[Given information — start]

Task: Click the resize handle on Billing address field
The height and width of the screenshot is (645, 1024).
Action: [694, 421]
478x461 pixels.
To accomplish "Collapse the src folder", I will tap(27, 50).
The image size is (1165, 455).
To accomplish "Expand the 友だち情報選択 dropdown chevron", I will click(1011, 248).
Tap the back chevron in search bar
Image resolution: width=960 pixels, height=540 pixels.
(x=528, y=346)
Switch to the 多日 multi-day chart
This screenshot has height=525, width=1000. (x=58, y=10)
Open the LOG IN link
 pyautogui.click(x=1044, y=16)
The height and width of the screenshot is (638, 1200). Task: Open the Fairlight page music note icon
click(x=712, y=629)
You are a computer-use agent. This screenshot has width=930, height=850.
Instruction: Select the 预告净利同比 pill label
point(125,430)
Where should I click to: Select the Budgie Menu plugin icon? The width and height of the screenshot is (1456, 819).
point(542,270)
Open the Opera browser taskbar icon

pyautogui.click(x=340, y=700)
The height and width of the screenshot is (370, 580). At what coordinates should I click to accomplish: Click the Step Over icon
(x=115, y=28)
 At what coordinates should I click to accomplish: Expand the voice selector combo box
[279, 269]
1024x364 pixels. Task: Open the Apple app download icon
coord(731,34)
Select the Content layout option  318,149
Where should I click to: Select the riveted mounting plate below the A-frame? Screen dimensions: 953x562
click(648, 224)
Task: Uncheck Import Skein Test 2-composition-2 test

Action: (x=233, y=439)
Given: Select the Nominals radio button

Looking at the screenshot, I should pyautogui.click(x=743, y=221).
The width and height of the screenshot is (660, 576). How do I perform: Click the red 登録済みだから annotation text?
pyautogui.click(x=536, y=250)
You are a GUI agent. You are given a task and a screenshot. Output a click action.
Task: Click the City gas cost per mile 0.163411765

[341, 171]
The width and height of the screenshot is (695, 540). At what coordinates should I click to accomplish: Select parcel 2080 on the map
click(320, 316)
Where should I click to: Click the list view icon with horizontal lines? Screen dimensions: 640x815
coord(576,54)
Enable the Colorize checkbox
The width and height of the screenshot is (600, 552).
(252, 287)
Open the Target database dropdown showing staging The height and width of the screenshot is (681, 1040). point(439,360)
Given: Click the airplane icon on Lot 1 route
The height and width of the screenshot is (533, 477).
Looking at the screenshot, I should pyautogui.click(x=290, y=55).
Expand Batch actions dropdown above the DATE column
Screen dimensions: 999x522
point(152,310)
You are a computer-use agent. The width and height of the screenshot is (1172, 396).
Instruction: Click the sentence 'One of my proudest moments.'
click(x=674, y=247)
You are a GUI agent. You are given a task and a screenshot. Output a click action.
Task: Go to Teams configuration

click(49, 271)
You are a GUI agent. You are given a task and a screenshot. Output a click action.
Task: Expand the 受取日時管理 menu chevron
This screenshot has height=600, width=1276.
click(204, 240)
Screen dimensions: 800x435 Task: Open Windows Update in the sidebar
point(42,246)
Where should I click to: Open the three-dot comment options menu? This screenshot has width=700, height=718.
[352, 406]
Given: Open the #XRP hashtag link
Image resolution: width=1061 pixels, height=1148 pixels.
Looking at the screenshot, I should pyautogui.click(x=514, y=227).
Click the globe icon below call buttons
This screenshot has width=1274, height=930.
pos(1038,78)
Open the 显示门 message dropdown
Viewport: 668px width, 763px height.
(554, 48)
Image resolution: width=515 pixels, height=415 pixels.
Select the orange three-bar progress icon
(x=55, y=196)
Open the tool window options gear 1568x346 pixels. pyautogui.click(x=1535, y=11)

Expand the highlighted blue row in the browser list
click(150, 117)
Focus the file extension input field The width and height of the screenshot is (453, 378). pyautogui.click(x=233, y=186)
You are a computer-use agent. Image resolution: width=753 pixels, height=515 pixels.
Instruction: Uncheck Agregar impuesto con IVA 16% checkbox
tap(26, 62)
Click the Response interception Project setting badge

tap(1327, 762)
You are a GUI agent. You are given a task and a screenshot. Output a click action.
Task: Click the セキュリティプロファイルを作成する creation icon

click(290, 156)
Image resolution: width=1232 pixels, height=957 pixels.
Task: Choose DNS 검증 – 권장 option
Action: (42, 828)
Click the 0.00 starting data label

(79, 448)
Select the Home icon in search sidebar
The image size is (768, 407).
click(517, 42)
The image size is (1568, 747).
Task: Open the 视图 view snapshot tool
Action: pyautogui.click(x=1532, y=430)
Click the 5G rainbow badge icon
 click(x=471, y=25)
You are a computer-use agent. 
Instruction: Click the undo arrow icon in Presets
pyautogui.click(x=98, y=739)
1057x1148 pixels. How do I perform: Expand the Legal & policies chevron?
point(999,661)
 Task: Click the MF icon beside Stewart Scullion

[Given information — finish]

▸ Directions
What's needed is every entry, returned word for word.

▸ Your response
Task: Click the resize handle on Billing address field
The height and width of the screenshot is (645, 1024).
Action: [694, 421]
478x461 pixels.
To accomplish "Collapse the src folder", I will tap(27, 50).
The image size is (1165, 455).
To accomplish "Expand the 友だち情報選択 dropdown chevron", I will click(1011, 248).
Tap the back chevron in search bar
Image resolution: width=960 pixels, height=540 pixels.
(x=528, y=346)
Switch to the 多日 multi-day chart
This screenshot has height=525, width=1000. (x=58, y=10)
Open the LOG IN link
 pyautogui.click(x=1044, y=16)
The height and width of the screenshot is (638, 1200). Task: Open the Fairlight page music note icon
click(x=712, y=629)
You are a computer-use agent. This screenshot has width=930, height=850.
Instruction: Select the 预告净利同比 pill label
point(125,430)
Where should I click to: Select the Budgie Menu plugin icon? The width and height of the screenshot is (1456, 819).
point(542,270)
Open the Opera browser taskbar icon

pyautogui.click(x=340, y=700)
The height and width of the screenshot is (370, 580). At what coordinates should I click to accomplish: Click the Step Over icon
(x=115, y=28)
 At what coordinates should I click to accomplish: Expand the voice selector combo box
[279, 269]
1024x364 pixels. Task: Open the Apple app download icon
coord(731,34)
Select the Content layout option  318,149
Where should I click to: Select the riveted mounting plate below the A-frame? Screen dimensions: 953x562
click(648, 224)
Task: Uncheck Import Skein Test 2-composition-2 test

Action: (x=233, y=439)
Given: Select the Nominals radio button

Looking at the screenshot, I should pyautogui.click(x=743, y=221).
The width and height of the screenshot is (660, 576). How do I perform: Click the red 登録済みだから annotation text?
pyautogui.click(x=536, y=250)
You are a GUI agent. You are given a task and a screenshot. Output a click action.
Task: Click the City gas cost per mile 0.163411765

[341, 171]
The width and height of the screenshot is (695, 540). At what coordinates should I click to accomplish: Select parcel 2080 on the map
click(320, 316)
Where should I click to: Click the list view icon with horizontal lines? Screen dimensions: 640x815
coord(576,54)
Enable the Colorize checkbox
The width and height of the screenshot is (600, 552).
(252, 287)
Open the Target database dropdown showing staging The height and width of the screenshot is (681, 1040). point(439,360)
Given: Click the airplane icon on Lot 1 route
The height and width of the screenshot is (533, 477).
Looking at the screenshot, I should pyautogui.click(x=290, y=55).
Expand Batch actions dropdown above the DATE column
Screen dimensions: 999x522
point(152,310)
You are a computer-use agent. The width and height of the screenshot is (1172, 396).
Instruction: Click the sentence 'One of my proudest moments.'
click(x=674, y=247)
You are a GUI agent. You are given a task and a screenshot. Output a click action.
Task: Go to Teams configuration

click(49, 271)
You are a GUI agent. You are given a task and a screenshot. Output a click action.
Task: Expand the 受取日時管理 menu chevron
This screenshot has height=600, width=1276.
click(204, 240)
Screen dimensions: 800x435 Task: Open Windows Update in the sidebar
point(42,246)
Where should I click to: Open the three-dot comment options menu? This screenshot has width=700, height=718.
[352, 406]
Given: Open the #XRP hashtag link
Image resolution: width=1061 pixels, height=1148 pixels.
Looking at the screenshot, I should pyautogui.click(x=514, y=227).
Click the globe icon below call buttons
This screenshot has width=1274, height=930.
pos(1038,78)
Open the 显示门 message dropdown
Viewport: 668px width, 763px height.
(554, 48)
Image resolution: width=515 pixels, height=415 pixels.
Select the orange three-bar progress icon
(x=55, y=196)
Open the tool window options gear 1568x346 pixels. pyautogui.click(x=1535, y=11)

Expand the highlighted blue row in the browser list
click(150, 117)
Focus the file extension input field The width and height of the screenshot is (453, 378). pyautogui.click(x=233, y=186)
You are a computer-use agent. Image resolution: width=753 pixels, height=515 pixels.
Instruction: Uncheck Agregar impuesto con IVA 16% checkbox
tap(26, 62)
Click the Response interception Project setting badge

tap(1327, 762)
You are a GUI agent. You are given a task and a screenshot. Output a click action.
Task: Click the セキュリティプロファイルを作成する creation icon

click(290, 156)
Image resolution: width=1232 pixels, height=957 pixels.
Task: Choose DNS 검증 – 권장 option
Action: (42, 828)
Click the 0.00 starting data label

(79, 448)
Select the Home icon in search sidebar
The image size is (768, 407).
click(517, 42)
The image size is (1568, 747).
Task: Open the 视图 view snapshot tool
Action: pyautogui.click(x=1532, y=430)
Click the 5G rainbow badge icon
 click(x=471, y=25)
You are a computer-use agent. 
Instruction: Click the undo arrow icon in Presets
pyautogui.click(x=98, y=739)
1057x1148 pixels. How do I perform: Expand the Legal & policies chevron?
point(999,661)
 Task: Click the MF icon beside Stewart Scullion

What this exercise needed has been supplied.